There was a pic of Hobie on South Canyon a couple years ago. I think I've seen shots of longboards on Big Sur.


----------



## ENDOMADNESS (Jun 21, 2005)

Hobie is the man on the surf...seen him at Snake river (alpine canyon, Jackson) 3 years ago and pics at South Canyon. Looks hard as hell. in jackson he was on a medium sized board i believe.


----------



## Mike Harvey (Oct 10, 2003)

Pueblo is really good over 1700 or so. Salida goes as well.


----------



## Awoody (Nov 15, 2006)

The fact that river features are static made the whole wave catching, standing up, getting established process far easier for me. The biggest factors making river surfing easier than ocean surfing I found were the fact that you don't have to be working your ass off and watching to make sure that you're in the right place at the right time to be on or near a shoulder. Also, on the river you're standing up on a really mellow face, never something that's heaving up vertical underneath you. Basically surfing on a river has a very 2 dimensional feel to it, you are on pretty much the same plane of the wave and can get really long rides and make some fun turns. As far as boards go, I've seen people on Lunch Counter on the Snake on up to 8' fun boards, but you're constantly watching the nose to keep from pearling into the trough in front of you. I've surfed mostly on short boards, the best of which being a 6'3" fish, which handles the slower speed of a river wave better and is still short enough to whip around on a small little wave.


----------



## ToddG (Nov 29, 2003)

> first off short board and long boards in the surfing world are nothing alike


^^ This is a ridiculous, clueless statement. For longer than I've been alive, shapers have been tweaking rocker/rails/fin setups/thickness/widths/etc & creating short/long hybrid boards that allow people to catch & rip smaller, mushier waves on shorter boards. Lots of people surf "high performance egg" & "Fish" shapes for that reason. 

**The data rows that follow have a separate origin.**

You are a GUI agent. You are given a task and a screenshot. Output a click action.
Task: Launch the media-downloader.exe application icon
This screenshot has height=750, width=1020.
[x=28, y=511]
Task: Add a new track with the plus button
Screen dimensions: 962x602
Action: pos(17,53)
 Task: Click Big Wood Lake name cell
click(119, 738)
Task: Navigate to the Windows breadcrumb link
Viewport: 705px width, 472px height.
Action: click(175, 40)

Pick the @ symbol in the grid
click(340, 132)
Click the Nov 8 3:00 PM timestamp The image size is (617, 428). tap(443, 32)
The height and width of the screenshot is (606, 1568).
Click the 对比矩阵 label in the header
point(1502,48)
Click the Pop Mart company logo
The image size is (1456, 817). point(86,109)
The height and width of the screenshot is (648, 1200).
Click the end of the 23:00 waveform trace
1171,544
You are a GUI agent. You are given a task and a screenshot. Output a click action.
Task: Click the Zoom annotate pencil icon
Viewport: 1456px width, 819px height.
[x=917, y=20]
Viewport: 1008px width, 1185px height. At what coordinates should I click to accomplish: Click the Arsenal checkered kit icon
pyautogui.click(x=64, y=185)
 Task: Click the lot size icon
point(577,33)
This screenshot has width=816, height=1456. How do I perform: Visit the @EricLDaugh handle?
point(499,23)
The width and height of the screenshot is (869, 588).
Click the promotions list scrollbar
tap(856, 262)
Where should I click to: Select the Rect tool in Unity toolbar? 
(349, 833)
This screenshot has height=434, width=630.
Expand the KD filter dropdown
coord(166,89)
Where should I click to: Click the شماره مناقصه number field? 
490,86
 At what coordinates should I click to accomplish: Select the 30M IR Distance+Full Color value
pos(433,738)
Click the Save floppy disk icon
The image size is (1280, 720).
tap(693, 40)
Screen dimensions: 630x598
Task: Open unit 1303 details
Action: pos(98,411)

As far as difficulty, it's gonna depend on the wave you wanna surf, but overall, river surfing's a little easier, at least in terms of the actual "surfing" part of it. Once you figure out your spot, your entry, your downstream escape, & can stand, the rest of your ride isn't going to be as dynamic or reactive as it would be on an ever-changing ocean wave. Catching the wave is basically the same thing minus the whole "wave selection" part of surfing in the ocean -- paddle in, establish plane, pop, maintain -- but a main difference is that on the river you don't have a critical time constraint for establishing plane & standing. If you want to belly ride for 30 seconds before standing, you can do that, which you can't on ocean waves. At Lunch Counter in JH, you dive right onto the wave from the river left shore, plane out, surf. 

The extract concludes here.